DIRECTIONS - Can you express the listing below as a JSON list of strings, one per line with blank lines omitted, starting at its first line and stopping after the line that contains "Looking at the screenshot, I should 136,385."?

______

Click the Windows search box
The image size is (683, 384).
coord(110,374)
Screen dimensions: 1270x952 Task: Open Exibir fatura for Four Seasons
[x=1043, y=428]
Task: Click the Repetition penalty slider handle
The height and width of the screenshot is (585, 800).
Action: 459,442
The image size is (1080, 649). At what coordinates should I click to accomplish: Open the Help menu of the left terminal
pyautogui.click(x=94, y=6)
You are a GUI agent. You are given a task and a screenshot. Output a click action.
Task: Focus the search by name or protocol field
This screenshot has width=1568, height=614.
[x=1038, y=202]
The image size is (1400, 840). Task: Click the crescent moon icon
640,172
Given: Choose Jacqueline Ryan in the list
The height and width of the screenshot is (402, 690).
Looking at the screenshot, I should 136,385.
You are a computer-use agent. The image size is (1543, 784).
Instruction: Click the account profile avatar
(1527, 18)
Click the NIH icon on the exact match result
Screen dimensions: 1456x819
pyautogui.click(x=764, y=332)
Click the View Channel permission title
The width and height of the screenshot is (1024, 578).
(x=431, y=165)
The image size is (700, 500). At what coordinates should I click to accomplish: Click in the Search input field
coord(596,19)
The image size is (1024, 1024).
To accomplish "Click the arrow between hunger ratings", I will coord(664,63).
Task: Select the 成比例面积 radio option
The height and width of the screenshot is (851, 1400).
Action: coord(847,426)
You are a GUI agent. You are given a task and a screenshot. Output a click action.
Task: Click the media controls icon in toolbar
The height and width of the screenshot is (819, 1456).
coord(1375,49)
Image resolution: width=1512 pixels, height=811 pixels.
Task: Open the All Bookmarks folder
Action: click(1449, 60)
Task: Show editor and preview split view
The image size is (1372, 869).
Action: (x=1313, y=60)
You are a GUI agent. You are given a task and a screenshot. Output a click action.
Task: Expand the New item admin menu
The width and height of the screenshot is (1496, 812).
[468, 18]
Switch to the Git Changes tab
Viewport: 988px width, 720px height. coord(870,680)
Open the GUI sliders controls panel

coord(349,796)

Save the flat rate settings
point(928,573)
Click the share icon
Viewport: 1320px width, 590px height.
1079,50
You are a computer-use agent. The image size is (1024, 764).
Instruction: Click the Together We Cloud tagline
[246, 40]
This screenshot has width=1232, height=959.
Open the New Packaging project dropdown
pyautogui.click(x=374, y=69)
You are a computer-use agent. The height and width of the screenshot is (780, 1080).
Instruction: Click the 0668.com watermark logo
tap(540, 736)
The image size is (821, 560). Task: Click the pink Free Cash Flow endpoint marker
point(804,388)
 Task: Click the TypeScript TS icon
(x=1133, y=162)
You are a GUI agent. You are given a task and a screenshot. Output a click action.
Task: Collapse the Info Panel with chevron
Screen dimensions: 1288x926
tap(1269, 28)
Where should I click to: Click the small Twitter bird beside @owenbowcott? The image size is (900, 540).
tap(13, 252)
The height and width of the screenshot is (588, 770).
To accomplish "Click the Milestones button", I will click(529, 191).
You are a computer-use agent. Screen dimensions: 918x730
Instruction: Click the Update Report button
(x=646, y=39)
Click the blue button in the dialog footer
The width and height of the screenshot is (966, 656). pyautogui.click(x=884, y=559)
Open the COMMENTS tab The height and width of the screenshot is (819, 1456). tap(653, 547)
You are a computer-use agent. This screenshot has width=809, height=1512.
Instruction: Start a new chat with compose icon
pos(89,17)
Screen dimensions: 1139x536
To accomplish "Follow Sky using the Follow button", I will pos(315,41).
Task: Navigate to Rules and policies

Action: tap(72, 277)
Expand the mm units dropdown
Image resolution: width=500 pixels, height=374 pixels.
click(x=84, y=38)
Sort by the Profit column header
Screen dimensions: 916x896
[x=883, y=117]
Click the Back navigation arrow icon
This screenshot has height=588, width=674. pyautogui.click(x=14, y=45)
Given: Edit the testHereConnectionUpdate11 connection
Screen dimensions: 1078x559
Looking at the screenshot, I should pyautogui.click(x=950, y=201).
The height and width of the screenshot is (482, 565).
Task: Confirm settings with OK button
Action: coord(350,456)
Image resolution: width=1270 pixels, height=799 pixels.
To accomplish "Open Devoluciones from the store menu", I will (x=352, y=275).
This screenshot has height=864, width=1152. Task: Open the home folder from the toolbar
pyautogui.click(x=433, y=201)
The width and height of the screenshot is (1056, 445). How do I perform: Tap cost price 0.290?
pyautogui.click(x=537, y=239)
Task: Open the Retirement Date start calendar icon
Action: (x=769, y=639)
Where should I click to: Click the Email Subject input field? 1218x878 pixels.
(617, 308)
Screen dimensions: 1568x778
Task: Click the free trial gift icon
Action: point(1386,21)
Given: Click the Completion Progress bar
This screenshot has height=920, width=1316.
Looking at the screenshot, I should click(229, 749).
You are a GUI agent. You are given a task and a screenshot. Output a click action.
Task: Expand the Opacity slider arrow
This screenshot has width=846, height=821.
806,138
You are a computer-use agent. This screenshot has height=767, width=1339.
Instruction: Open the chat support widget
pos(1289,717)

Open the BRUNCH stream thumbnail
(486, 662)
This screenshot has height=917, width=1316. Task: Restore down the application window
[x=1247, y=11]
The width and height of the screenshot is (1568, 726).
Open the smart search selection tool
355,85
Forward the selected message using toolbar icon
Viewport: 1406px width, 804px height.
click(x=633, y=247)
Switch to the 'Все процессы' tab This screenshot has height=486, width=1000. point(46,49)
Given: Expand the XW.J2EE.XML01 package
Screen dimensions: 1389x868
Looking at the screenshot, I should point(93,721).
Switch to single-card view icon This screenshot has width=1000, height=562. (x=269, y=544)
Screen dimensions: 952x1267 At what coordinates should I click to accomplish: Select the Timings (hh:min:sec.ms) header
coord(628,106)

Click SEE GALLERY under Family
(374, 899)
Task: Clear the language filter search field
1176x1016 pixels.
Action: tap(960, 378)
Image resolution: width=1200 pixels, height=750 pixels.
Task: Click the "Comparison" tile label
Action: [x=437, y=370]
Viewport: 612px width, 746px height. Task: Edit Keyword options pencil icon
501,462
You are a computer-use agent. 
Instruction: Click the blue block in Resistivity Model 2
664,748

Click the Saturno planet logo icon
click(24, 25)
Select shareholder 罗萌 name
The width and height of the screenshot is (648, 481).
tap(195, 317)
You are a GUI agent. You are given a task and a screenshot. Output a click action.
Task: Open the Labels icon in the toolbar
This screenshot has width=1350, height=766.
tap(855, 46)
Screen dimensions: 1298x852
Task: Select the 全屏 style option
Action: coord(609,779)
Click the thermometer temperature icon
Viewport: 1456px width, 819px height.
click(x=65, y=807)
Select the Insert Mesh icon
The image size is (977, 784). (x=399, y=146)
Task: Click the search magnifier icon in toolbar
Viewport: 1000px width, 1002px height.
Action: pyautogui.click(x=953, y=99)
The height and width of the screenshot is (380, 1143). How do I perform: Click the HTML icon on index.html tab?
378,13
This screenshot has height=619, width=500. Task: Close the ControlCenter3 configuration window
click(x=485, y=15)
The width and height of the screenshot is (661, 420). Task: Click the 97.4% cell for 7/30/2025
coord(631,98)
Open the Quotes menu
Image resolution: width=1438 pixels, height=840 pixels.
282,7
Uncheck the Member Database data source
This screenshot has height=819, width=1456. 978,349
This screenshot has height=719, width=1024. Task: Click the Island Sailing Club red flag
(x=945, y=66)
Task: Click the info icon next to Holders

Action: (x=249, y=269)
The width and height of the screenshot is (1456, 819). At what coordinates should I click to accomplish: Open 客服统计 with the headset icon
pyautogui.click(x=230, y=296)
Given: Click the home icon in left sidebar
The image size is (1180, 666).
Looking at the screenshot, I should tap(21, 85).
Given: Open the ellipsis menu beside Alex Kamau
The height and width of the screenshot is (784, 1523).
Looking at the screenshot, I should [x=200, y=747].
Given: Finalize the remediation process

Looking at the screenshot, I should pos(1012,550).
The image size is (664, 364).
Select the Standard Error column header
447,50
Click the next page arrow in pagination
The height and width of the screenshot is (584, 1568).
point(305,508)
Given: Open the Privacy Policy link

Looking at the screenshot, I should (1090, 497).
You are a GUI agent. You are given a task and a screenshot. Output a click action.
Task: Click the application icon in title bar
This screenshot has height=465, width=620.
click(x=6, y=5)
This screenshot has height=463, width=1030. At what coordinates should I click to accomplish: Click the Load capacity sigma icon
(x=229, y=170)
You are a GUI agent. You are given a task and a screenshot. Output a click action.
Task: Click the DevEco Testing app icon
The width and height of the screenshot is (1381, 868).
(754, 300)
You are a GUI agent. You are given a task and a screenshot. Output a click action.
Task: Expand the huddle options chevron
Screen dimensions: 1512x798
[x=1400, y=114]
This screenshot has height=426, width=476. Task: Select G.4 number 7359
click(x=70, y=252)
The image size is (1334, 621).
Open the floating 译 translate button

______

WORKED SOLUTION -
[
  "Click the Windows search box",
  "The image size is (683, 384).",
  "coord(110,374)",
  "Screen dimensions: 1270x952 Task: Open Exibir fatura for Four Seasons",
  "[x=1043, y=428]",
  "Task: Click the Repetition penalty slider handle",
  "The height and width of the screenshot is (585, 800).",
  "Action: 459,442",
  "The image size is (1080, 649). At what coordinates should I click to accomplish: Open the Help menu of the left terminal",
  "pyautogui.click(x=94, y=6)",
  "You are a GUI agent. You are given a task and a screenshot. Output a click action.",
  "Task: Focus the search by name or protocol field",
  "This screenshot has width=1568, height=614.",
  "[x=1038, y=202]",
  "The image size is (1400, 840). Task: Click the crescent moon icon",
  "640,172",
  "Given: Choose Jacqueline Ryan in the list",
  "The height and width of the screenshot is (402, 690).",
  "Looking at the screenshot, I should 136,385."
]